What you should do: Find each line in the material below that contains the word "Mayor", matching case exactly, and copy every such line.

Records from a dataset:
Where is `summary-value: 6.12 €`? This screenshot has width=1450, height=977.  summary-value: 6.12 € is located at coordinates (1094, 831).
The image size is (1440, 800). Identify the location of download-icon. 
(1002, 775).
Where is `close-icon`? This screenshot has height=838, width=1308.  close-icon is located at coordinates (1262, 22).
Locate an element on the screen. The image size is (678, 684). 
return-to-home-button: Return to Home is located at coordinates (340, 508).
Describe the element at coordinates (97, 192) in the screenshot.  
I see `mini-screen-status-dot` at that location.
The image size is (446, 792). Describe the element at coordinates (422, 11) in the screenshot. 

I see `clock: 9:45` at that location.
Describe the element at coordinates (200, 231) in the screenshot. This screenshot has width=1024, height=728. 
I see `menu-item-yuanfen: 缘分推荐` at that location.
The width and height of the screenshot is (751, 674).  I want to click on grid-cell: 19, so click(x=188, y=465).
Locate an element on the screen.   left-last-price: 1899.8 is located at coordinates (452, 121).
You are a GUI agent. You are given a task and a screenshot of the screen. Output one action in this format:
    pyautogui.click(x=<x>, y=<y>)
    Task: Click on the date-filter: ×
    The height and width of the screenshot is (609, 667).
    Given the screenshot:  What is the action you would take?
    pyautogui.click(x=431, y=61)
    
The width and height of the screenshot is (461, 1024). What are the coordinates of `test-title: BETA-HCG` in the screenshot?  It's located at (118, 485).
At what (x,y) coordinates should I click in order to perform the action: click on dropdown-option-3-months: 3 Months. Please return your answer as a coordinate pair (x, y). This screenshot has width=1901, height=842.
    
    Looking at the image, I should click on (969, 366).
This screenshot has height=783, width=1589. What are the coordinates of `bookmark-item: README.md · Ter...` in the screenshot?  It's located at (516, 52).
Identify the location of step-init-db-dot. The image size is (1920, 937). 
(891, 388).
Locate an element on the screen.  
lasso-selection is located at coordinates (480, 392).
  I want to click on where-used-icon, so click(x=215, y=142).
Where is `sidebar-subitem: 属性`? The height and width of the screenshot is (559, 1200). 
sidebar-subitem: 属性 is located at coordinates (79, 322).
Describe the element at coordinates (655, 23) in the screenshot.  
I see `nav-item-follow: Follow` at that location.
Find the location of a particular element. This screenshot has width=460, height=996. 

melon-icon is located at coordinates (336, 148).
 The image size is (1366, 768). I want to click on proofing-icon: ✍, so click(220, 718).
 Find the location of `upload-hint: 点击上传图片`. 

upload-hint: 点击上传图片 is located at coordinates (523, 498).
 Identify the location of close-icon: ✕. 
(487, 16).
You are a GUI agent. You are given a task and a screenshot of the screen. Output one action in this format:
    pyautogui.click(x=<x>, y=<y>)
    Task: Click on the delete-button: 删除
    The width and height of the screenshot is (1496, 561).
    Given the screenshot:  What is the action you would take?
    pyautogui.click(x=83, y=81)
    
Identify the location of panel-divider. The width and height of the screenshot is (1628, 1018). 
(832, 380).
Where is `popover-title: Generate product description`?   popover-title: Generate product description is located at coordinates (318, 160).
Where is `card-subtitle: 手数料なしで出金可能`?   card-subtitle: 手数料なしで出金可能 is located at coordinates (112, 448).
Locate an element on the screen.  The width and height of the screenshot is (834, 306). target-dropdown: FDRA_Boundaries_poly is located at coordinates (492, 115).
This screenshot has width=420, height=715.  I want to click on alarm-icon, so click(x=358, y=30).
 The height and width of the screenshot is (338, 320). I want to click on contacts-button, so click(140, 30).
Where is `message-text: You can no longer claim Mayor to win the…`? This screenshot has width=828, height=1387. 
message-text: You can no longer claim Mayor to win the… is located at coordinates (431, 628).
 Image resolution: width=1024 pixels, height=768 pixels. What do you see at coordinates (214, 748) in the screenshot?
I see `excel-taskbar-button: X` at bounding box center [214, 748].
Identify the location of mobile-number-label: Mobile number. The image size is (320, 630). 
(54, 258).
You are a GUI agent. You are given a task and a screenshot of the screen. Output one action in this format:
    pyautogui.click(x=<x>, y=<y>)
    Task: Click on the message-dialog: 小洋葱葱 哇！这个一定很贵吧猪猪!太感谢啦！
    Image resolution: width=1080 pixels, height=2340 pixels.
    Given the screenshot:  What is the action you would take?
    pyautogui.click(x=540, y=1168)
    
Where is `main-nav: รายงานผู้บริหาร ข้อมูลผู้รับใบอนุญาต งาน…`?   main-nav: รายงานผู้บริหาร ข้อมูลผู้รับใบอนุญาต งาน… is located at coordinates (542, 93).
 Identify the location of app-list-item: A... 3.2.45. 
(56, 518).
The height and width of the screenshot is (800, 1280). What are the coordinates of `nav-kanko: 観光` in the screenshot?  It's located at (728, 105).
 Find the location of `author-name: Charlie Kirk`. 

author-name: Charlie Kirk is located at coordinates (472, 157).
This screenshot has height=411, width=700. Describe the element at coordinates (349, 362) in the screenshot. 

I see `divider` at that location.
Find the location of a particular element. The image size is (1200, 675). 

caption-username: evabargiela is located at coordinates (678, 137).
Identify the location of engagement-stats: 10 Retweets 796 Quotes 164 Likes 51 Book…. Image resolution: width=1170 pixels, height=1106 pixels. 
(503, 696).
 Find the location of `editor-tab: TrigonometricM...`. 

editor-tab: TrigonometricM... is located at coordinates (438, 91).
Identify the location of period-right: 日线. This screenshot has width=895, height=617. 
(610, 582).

Answer to the problem:
Where is `message-text: You can no longer claim Mayor to win the…`? This screenshot has width=828, height=1387. 
message-text: You can no longer claim Mayor to win the… is located at coordinates (431, 628).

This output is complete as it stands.